Scott: Yeah, and they said, “Oh, okay.” They said why and I said, “Well, because Stephen and George have decided this guy is the star of Indiana Jones. I think we want him to follow in this film because it sounds like it’s a good idea. So I waited one night to meet with him. He said, “Oh, I’m filming.” He turned up I think around 11 o’clock at night but he came straight from the set so he still had on the hat, leather jacket, unshaven. He said, “I’m really sorry I’m late.” He had the Indiana Jones gear on and that was it. He found the script very interested. I think the script read really well because it was full of prose description as well as some really damn good dialogue.
Q: Why do you think Blade Runner ages so well?

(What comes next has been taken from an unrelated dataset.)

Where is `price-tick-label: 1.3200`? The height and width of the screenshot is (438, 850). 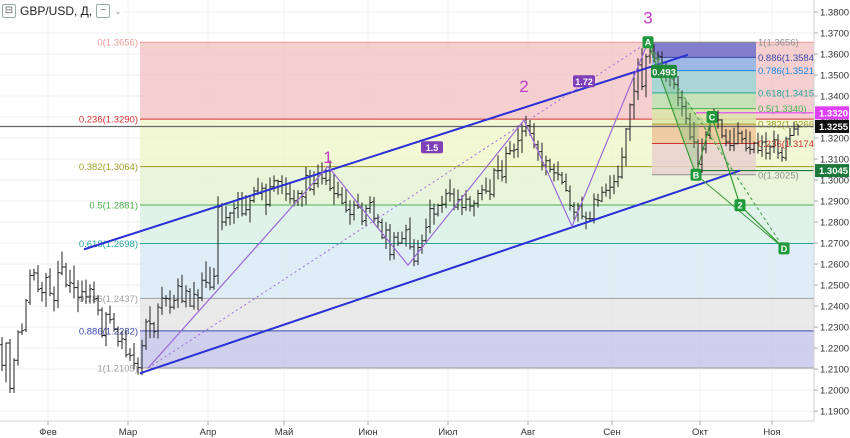
price-tick-label: 1.3200 is located at coordinates (834, 140).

Scott: I was right the first time. You guys were wrong.
Q: Has the friction between you and Ford been overstated over the years?

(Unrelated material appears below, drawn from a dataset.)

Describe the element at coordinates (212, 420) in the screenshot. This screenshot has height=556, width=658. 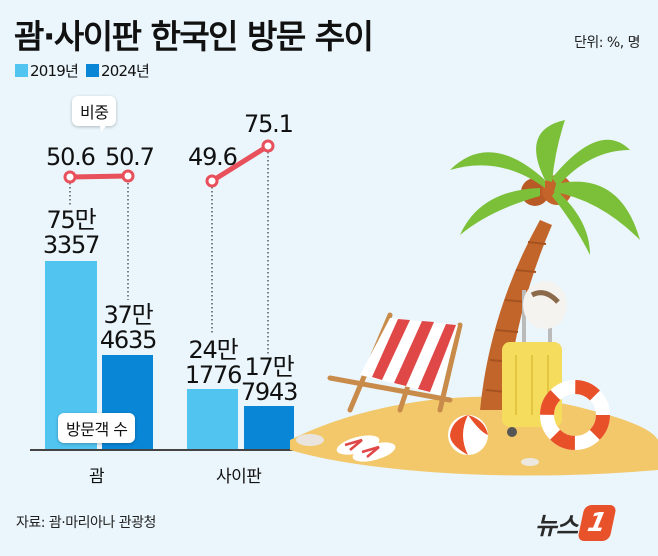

Scott: Yeah, it’s always overstated. It was a very difficult world to climb into because I knew exactly what I wanted. Once again I was very influenced by Moebius. Just peripherally. I don't know if Moebius would recognize it or not but it was there. So for me to describe what’s happening all the time, why it’s raining all the time, drove me nuts so I got very bad tempered. I said, “It’s raining because I want it to f***in’ rain, okay? It’s going to look fantastic.” I got fed up with explaining myself. Fortunately, I got a very good cameraman. With him he would bring his first class unit. If you’re an operator it’s really frustrating. It’s a bit like being a surgeon in the room on a heart operation and you can’t touch the patient. So I’m starting with Jordan and his guys and it got tense because I’d say I wanted this. Why? I said, “Because that’s what I want.” Because that’s the job. Filmmaking is a team effort without any question and usually the better you are, the better the team. People say, “You’ve got an eye. You don’t need a good cameraman.” Are you kidding? I need a great cameraman because I’m going to either give him a jolly good time or he’s going to have a really hard time and enjoy it at the end, but that’s the deal. I’m like a coach. So at the end of the day on a movie, somebody has to be autonomous. Politely preferably and politically, nicely, yes. Someone has to say, “You go that way.”
Q: When have you last seen Harrison Ford?
Scott: I’m fixing my knee so I have to see a physio but the physio is really hardcore at this point because when the surgeon says it’s not really going to hurt, six weeks later the physio comes and says this is really going to hurt. So it’s lying in a bench at a hardcore gym for a half an hour, going to work out and it’s like pulling all the tendons, sweating. I went outside and there’s Harrison. Everyday the last three months. I thought, “That can’t be Harrison. That’s Harrison.” He looks good. He’s putting on muscle and he’s working out to get himself ready.